Frigid Festival Previews
Tag: Personal Discovery
Camouflage
Produced by Camouflage Productions
Author: Gail Roberts
We all have something to hide — or something we'd rather not face, and pretty often, we're bedeviled by both. As we get older the blinders get tighter and our attitudes, sometimes brought about by circumstances only vaguely remembered, harden. In Camouflage, a woman journeys by bus, but the physical journey also takes her into her past and, in the process, holds out hope for change.
By interacting with an entertaining array of people from the present and from the past (Gail Roberts plays them all!), Camouflage underscores a very contemporary human condition: Our preference to hide our own foibles from ourselves and others. It's as up to date as today's breakfast; wherein we try to convince ourselves that bacon is as good for us as Fiber 1.
We hope that audiences, after seeing Camouflage, may reflect on how to make their lives a little brighter and to love those close to them, if not unconditionally, at least somewhat more so.

- [Extracted information]
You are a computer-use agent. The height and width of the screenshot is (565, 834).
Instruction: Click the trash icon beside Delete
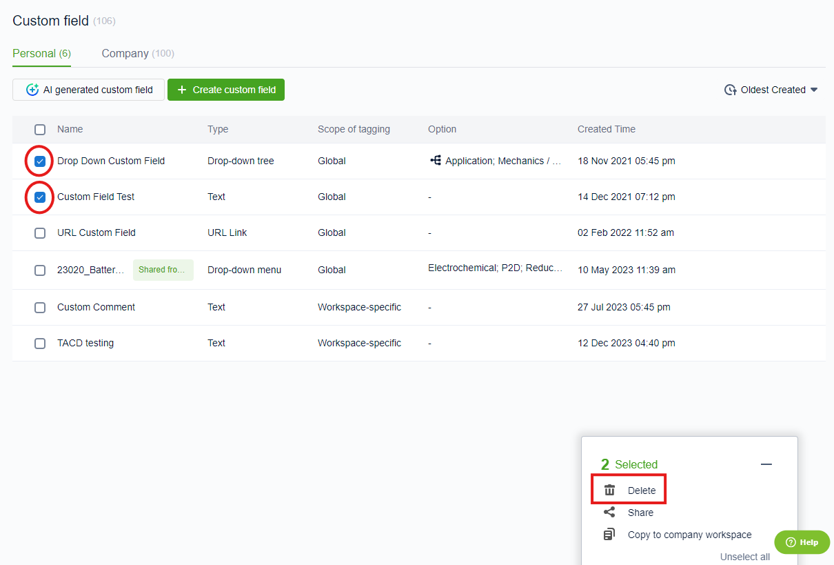[x=609, y=490]
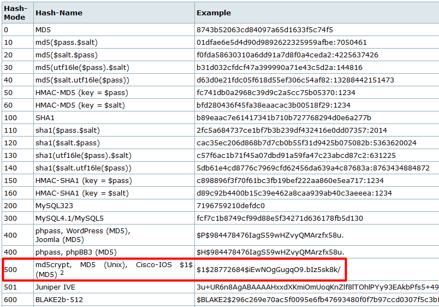Click the example hash 7196759210defdc0
Image resolution: width=439 pixels, height=307 pixels.
pos(230,205)
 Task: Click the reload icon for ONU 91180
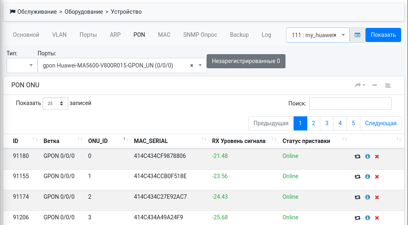coord(357,156)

- [What this exercise asks]
(a) Reproduce all the rows that follow the Camouflage preview word for word, omitting the pictures.
(b) Please write what comes next in the Camouflage preview, starting after its last sentence.

- [Set of answers]
(a)
You are a computer-use agent. The height and width of the screenshot is (565, 834).
Instruction: Click the trash icon beside Delete
[x=609, y=490]
Click the example hash 7196759210defdc0
Image resolution: width=439 pixels, height=307 pixels.
pos(230,205)
 Task: Click the reload icon for ONU 91180
coord(357,156)

(b)
Mark Schoenberg, director
Jihad for Vent and Dummy
Produced by Coulter and Star Ventriloquists
Author: Ronald Coulter and Sid Star
Jihad for Vent and Dummy is about you, the audience. The fun and secrets of ventriloquism invite you to frolic with belief. Expect a shocking play within a comic show. You will experience provocative content before it is verbalized. Is this a solo show? Yes, but never tell my puppet partner, Sid Star, or our stagehand.
Jihad means holy war. Jihad is always one collection of beliefs at war with a different collection of beliefs. Apparently we're going to kill each other over these conflicting beliefs. Jihad... explores the process rather than the content of belief. Here is an opportunity for personal and political discovery embracing hope. Laughter can so do this.
Actors, ventriloquists and clergy are athletes of belief. We have robust ability and elaborate techniques to inspire and manipulate belief. Often this manipulation is in your best interest. Usually it's harmless; sometimes it's not. Jihad for Vent and Dummy suggests an alternative human dynamic that is superior to belief's dangerous conceit. COME PLAY WITH US.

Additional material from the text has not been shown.